● **REQUIRED ACTION**
Print out the complete set of records below, exactly as they read.

● **INPUT**
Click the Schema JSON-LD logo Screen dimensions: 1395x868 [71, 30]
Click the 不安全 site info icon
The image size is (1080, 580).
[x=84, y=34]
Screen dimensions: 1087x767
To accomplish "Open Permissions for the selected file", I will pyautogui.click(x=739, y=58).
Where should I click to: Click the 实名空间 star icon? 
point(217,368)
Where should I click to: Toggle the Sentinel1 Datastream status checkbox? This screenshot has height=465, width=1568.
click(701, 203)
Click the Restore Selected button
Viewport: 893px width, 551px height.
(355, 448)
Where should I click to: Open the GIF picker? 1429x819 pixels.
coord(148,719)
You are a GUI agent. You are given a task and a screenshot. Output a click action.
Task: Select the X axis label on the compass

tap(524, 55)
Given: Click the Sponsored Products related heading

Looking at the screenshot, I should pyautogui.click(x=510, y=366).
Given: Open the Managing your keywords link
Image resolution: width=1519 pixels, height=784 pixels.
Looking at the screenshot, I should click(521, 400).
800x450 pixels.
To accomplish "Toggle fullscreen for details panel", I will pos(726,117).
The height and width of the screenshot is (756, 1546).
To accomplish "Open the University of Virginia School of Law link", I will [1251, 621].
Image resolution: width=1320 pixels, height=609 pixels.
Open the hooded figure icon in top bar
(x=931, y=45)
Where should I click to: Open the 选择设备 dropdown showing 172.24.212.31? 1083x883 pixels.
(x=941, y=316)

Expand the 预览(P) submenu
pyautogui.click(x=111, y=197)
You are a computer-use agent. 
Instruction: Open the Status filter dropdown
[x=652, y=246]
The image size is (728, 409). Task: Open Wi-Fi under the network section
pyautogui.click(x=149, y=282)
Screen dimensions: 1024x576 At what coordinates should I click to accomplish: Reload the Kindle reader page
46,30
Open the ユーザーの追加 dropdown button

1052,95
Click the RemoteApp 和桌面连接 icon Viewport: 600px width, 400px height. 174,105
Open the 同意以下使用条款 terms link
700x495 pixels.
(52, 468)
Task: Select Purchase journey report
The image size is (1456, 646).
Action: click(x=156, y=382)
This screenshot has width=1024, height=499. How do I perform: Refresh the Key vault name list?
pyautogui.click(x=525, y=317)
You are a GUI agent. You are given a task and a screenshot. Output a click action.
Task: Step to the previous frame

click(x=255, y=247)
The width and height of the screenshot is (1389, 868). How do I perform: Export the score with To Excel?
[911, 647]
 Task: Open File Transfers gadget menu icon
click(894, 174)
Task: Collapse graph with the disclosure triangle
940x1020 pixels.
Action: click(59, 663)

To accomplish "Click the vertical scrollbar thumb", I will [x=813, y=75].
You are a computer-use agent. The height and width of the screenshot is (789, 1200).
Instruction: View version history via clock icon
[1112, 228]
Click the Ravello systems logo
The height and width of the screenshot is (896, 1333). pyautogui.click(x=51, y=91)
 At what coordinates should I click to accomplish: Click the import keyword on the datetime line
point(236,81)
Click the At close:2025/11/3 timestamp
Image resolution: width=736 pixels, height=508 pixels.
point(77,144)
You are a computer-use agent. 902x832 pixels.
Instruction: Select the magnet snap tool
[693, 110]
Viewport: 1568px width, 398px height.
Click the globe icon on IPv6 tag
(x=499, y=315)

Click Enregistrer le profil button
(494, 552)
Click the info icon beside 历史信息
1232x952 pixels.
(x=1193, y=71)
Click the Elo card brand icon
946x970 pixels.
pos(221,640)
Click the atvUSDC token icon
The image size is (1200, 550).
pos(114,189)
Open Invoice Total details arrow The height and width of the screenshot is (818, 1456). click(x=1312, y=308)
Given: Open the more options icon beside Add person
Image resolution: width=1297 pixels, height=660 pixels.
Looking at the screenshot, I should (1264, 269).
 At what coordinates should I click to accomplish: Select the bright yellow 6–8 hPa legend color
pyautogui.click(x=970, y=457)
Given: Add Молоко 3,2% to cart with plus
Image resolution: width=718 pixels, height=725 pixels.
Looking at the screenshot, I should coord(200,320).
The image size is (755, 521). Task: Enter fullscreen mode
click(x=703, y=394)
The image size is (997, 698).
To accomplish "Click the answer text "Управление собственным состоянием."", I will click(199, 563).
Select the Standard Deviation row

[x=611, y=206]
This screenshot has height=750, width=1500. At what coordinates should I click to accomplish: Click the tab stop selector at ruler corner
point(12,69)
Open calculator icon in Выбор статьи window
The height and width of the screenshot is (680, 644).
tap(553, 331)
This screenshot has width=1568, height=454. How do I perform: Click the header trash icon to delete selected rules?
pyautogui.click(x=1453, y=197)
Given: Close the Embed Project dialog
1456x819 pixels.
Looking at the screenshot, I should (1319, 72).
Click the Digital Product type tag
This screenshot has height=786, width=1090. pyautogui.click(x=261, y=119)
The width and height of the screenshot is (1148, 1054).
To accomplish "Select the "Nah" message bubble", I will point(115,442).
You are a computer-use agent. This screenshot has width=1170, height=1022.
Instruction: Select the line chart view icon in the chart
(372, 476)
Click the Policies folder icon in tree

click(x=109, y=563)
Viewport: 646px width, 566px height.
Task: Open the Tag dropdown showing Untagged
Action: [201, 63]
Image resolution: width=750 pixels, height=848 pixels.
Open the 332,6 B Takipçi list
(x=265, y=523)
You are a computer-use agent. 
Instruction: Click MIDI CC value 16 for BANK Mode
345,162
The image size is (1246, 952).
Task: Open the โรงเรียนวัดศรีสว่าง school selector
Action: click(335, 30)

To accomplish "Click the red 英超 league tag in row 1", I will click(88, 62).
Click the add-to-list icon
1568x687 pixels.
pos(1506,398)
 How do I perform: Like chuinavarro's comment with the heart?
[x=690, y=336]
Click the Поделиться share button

● **ANSWER SECTION**
Click the Schema JSON-LD logo Screen dimensions: 1395x868 [71, 30]
Click the 不安全 site info icon
The image size is (1080, 580).
[x=84, y=34]
Screen dimensions: 1087x767
To accomplish "Open Permissions for the selected file", I will pyautogui.click(x=739, y=58).
Where should I click to: Click the 实名空间 star icon? 
point(217,368)
Where should I click to: Toggle the Sentinel1 Datastream status checkbox? This screenshot has height=465, width=1568.
click(701, 203)
Click the Restore Selected button
Viewport: 893px width, 551px height.
(355, 448)
Where should I click to: Open the GIF picker? 1429x819 pixels.
coord(148,719)
You are a GUI agent. You are given a task and a screenshot. Output a click action.
Task: Select the X axis label on the compass

tap(524, 55)
Given: Click the Sponsored Products related heading

Looking at the screenshot, I should pyautogui.click(x=510, y=366).
Given: Open the Managing your keywords link
Image resolution: width=1519 pixels, height=784 pixels.
Looking at the screenshot, I should click(521, 400).
800x450 pixels.
To accomplish "Toggle fullscreen for details panel", I will pos(726,117).
The height and width of the screenshot is (756, 1546).
To accomplish "Open the University of Virginia School of Law link", I will [1251, 621].
Image resolution: width=1320 pixels, height=609 pixels.
Open the hooded figure icon in top bar
(x=931, y=45)
Where should I click to: Open the 选择设备 dropdown showing 172.24.212.31? 1083x883 pixels.
(x=941, y=316)

Expand the 预览(P) submenu
pyautogui.click(x=111, y=197)
You are a computer-use agent. 
Instruction: Open the Status filter dropdown
[x=652, y=246]
The image size is (728, 409). Task: Open Wi-Fi under the network section
pyautogui.click(x=149, y=282)
Screen dimensions: 1024x576 At what coordinates should I click to accomplish: Reload the Kindle reader page
46,30
Open the ユーザーの追加 dropdown button

1052,95
Click the RemoteApp 和桌面连接 icon Viewport: 600px width, 400px height. 174,105
Open the 同意以下使用条款 terms link
700x495 pixels.
(52, 468)
Task: Select Purchase journey report
The image size is (1456, 646).
Action: click(x=156, y=382)
This screenshot has width=1024, height=499. How do I perform: Refresh the Key vault name list?
pyautogui.click(x=525, y=317)
You are a GUI agent. You are given a task and a screenshot. Output a click action.
Task: Step to the previous frame

click(x=255, y=247)
The width and height of the screenshot is (1389, 868). How do I perform: Export the score with To Excel?
[911, 647]
 Task: Open File Transfers gadget menu icon
click(894, 174)
Task: Collapse graph with the disclosure triangle
940x1020 pixels.
Action: click(59, 663)

To accomplish "Click the vertical scrollbar thumb", I will [x=813, y=75].
You are a computer-use agent. The height and width of the screenshot is (789, 1200).
Instruction: View version history via clock icon
[1112, 228]
Click the Ravello systems logo
The height and width of the screenshot is (896, 1333). pyautogui.click(x=51, y=91)
 At what coordinates should I click to accomplish: Click the import keyword on the datetime line
point(236,81)
Click the At close:2025/11/3 timestamp
Image resolution: width=736 pixels, height=508 pixels.
point(77,144)
You are a computer-use agent. 902x832 pixels.
Instruction: Select the magnet snap tool
[693, 110]
Viewport: 1568px width, 398px height.
Click the globe icon on IPv6 tag
(x=499, y=315)

Click Enregistrer le profil button
(494, 552)
Click the info icon beside 历史信息
1232x952 pixels.
(x=1193, y=71)
Click the Elo card brand icon
946x970 pixels.
pos(221,640)
Click the atvUSDC token icon
The image size is (1200, 550).
pos(114,189)
Open Invoice Total details arrow The height and width of the screenshot is (818, 1456). click(x=1312, y=308)
Given: Open the more options icon beside Add person
Image resolution: width=1297 pixels, height=660 pixels.
Looking at the screenshot, I should (1264, 269).
 At what coordinates should I click to accomplish: Select the bright yellow 6–8 hPa legend color
pyautogui.click(x=970, y=457)
Given: Add Молоко 3,2% to cart with plus
Image resolution: width=718 pixels, height=725 pixels.
Looking at the screenshot, I should coord(200,320).
The image size is (755, 521). Task: Enter fullscreen mode
click(x=703, y=394)
The image size is (997, 698).
To accomplish "Click the answer text "Управление собственным состоянием."", I will click(199, 563).
Select the Standard Deviation row

[x=611, y=206]
This screenshot has height=750, width=1500. At what coordinates should I click to accomplish: Click the tab stop selector at ruler corner
point(12,69)
Open calculator icon in Выбор статьи window
The height and width of the screenshot is (680, 644).
tap(553, 331)
This screenshot has width=1568, height=454. How do I perform: Click the header trash icon to delete selected rules?
pyautogui.click(x=1453, y=197)
Given: Close the Embed Project dialog
1456x819 pixels.
Looking at the screenshot, I should (1319, 72).
Click the Digital Product type tag
This screenshot has height=786, width=1090. pyautogui.click(x=261, y=119)
The width and height of the screenshot is (1148, 1054).
To accomplish "Select the "Nah" message bubble", I will point(115,442).
You are a computer-use agent. This screenshot has width=1170, height=1022.
Instruction: Select the line chart view icon in the chart
(372, 476)
Click the Policies folder icon in tree

click(x=109, y=563)
Viewport: 646px width, 566px height.
Task: Open the Tag dropdown showing Untagged
Action: [201, 63]
Image resolution: width=750 pixels, height=848 pixels.
Open the 332,6 B Takipçi list
(x=265, y=523)
You are a computer-use agent. 
Instruction: Click MIDI CC value 16 for BANK Mode
345,162
The image size is (1246, 952).
Task: Open the โรงเรียนวัดศรีสว่าง school selector
Action: click(335, 30)

To accomplish "Click the red 英超 league tag in row 1", I will click(88, 62).
Click the add-to-list icon
1568x687 pixels.
pos(1506,398)
 How do I perform: Like chuinavarro's comment with the heart?
[x=690, y=336]
Click the Поделиться share button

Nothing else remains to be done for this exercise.